How can I sort file names by version numbers?
Solution 1
Edit: It turns out that Benoit was sort of on the right track and Roland tipped the balance
You simply need to tell sort to consider only field 2 (add ",2"):
find ... | sort --version-sort --field-separator=- --key=2,2
Original Answer: ignore
If none of your filenames contain spaces between the hyphens, you can try this:
find ... | sed 's/.*-\([^-]*\)-.*/\1 \0/;s/[^0-9] /.&/' | sort --version-sort --field-separator=- --key=2 | sed 's/[^ ]* //'
The first sed command makes the lines look like this (I added "10" to show that the sort is numeric):
1.9.a command-1.9a-setup
2.0.c command-2.0c-setup
2.0.a command-2.0a-setup
2.0 command-2.0-setup
10 command-10-setup
The extra dot makes the letter suffixed version number sort after the version number without the suffix.

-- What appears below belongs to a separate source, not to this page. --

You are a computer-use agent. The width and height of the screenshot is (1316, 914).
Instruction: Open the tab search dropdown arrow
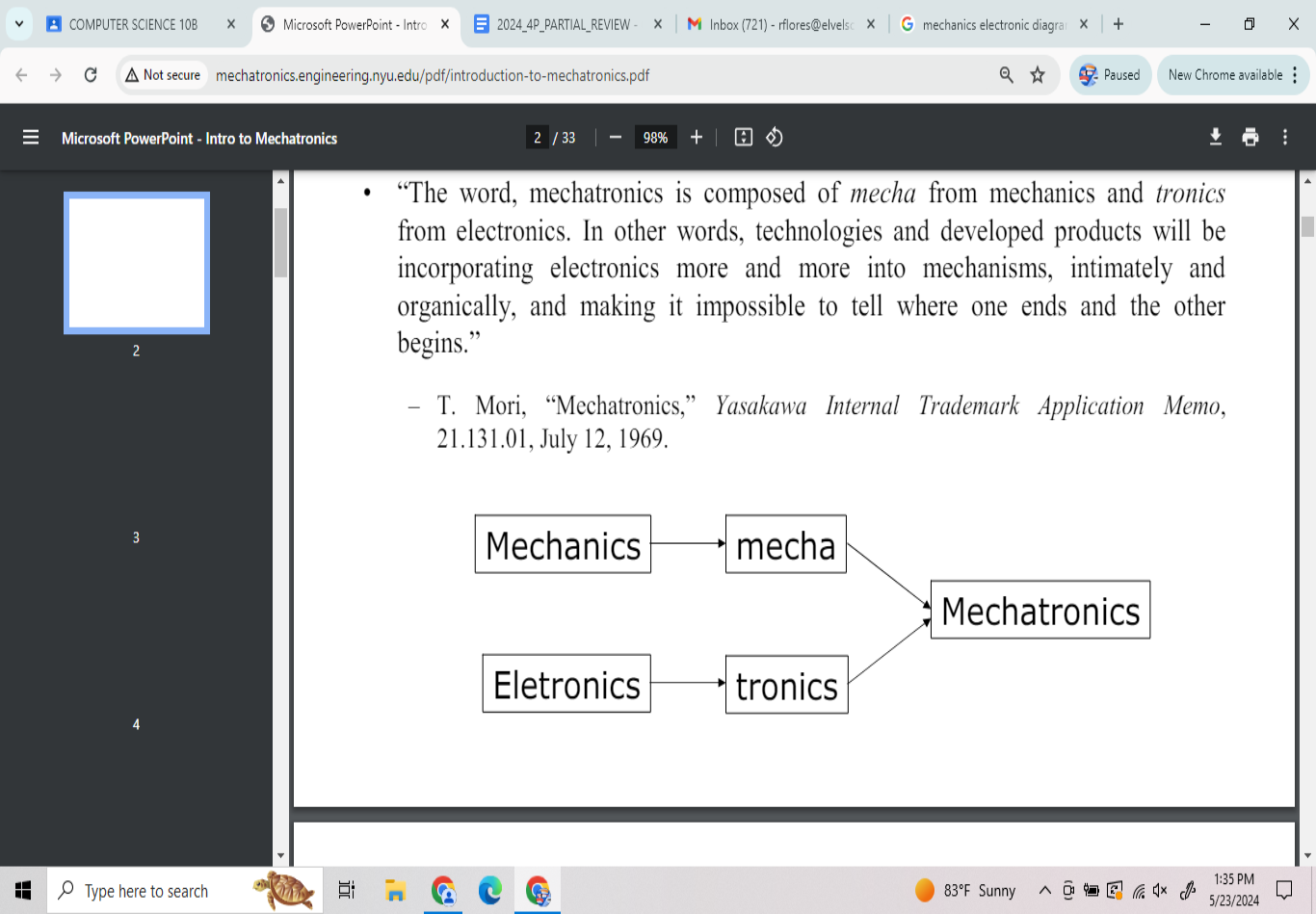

The second sed command removes the prefixed version number from each line.
There are lots of ways this can fail.
Solution 2
If you specify to sort that you only want to consider the second field (-k2) don't complain that it does not consider the third one.
In your case, run sort --version-sort without any other argument, maybe this will suit better.
Solution 3
Looks like this works:
find /data/ -name 'command-*-setup' | sort -t - -V -k 2,2
not with sort but it works:
tree -ivL 1 /data/ | perl -nlE 'say if /\Acommand-[0-9][0-9a-z.]*-setup\z/'
-v: sort the output by version
-i: makes tree not print the indentation lines
-L level: max display depth of the directory tree
Solution 4
Another way to do this is to pad your numbers.
This example pads all numbers to 8 digits. Then, it does a plain alphanumeric sort. Then, it removes the pad.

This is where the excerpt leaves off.